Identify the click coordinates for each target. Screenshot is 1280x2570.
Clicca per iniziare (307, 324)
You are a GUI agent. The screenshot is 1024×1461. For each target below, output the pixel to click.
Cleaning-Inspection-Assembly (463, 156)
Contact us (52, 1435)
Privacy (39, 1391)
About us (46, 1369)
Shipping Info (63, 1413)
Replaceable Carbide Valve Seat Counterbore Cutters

####

Work required:
Read through the entries above, and wherever a line holds the string "each", copy it.

Written response:
Identify the click coordinates for each target. Screenshot is 1280x2570.
You are a GUI agent. The screenshot is 1024×1461. For each target below, output the pixel to click.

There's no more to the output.